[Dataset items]
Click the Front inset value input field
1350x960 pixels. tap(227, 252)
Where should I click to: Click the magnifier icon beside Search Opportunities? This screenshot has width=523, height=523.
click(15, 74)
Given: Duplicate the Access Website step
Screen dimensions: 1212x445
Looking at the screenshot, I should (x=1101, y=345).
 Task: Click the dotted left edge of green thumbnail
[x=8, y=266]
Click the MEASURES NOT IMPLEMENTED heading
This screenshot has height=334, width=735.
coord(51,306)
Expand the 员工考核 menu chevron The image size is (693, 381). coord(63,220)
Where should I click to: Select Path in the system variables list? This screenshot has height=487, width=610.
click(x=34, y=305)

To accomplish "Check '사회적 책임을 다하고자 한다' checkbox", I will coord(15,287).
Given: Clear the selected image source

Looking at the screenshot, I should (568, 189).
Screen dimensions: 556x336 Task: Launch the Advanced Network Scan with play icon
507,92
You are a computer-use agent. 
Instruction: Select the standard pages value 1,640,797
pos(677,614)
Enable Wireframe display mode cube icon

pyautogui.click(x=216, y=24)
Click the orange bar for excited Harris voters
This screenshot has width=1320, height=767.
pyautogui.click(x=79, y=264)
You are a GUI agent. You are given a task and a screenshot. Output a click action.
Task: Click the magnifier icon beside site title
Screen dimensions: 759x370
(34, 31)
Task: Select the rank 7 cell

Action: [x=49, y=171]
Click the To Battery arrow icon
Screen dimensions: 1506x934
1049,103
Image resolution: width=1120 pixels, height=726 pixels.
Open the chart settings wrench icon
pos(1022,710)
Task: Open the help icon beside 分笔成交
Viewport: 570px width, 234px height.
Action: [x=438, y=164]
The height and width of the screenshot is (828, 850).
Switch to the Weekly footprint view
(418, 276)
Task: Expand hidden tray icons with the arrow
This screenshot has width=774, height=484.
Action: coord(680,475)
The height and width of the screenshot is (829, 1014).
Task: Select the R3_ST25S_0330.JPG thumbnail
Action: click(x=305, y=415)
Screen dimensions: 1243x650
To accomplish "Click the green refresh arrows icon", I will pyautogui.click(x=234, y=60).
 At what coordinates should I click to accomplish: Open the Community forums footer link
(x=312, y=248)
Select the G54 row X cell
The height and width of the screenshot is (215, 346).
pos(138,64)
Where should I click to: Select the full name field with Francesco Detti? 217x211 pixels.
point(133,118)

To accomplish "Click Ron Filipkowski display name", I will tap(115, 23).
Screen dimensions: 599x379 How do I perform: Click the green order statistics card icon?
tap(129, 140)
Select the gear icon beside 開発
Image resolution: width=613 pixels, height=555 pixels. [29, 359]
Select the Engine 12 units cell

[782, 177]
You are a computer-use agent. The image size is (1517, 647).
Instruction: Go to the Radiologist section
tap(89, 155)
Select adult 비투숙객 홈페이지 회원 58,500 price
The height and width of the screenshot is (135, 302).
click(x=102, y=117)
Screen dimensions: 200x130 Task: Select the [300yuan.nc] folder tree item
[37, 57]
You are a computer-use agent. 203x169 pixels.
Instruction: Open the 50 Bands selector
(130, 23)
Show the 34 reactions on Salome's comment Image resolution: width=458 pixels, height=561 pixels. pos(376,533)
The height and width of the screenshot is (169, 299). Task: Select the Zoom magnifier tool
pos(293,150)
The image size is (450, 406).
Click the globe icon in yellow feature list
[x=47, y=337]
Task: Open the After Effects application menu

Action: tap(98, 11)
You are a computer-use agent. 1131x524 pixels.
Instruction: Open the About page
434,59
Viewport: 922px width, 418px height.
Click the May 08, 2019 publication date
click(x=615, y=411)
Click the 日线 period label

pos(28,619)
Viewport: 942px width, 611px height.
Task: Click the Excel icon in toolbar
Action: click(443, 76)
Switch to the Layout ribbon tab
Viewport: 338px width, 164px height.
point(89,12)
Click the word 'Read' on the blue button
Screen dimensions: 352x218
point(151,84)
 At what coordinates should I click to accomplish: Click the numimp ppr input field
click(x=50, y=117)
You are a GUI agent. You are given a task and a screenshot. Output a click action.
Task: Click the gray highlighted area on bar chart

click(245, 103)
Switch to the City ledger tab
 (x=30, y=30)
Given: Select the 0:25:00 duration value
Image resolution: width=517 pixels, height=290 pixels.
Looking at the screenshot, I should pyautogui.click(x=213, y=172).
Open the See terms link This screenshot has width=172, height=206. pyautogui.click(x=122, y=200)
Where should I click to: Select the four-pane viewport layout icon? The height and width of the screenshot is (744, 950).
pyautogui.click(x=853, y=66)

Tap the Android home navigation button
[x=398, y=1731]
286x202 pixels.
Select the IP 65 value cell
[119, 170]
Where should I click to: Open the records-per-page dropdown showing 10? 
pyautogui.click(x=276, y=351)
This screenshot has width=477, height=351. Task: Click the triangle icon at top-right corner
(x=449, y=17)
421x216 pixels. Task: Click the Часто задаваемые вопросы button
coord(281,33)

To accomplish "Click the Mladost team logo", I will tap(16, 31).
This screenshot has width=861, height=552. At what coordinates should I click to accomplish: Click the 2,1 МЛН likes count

### PROBLEM STATEMENT
When the line with "Task: Select the rank 7 cell" is reached in the data above, start copying there, and copy each line exactly until the line with "Task: Open the help icon beside 分笔成交" has been copied; copy nothing else.

### ANSWER FOR THE TASK
Task: Select the rank 7 cell

Action: [x=49, y=171]
Click the To Battery arrow icon
Screen dimensions: 1506x934
1049,103
Image resolution: width=1120 pixels, height=726 pixels.
Open the chart settings wrench icon
pos(1022,710)
Task: Open the help icon beside 分笔成交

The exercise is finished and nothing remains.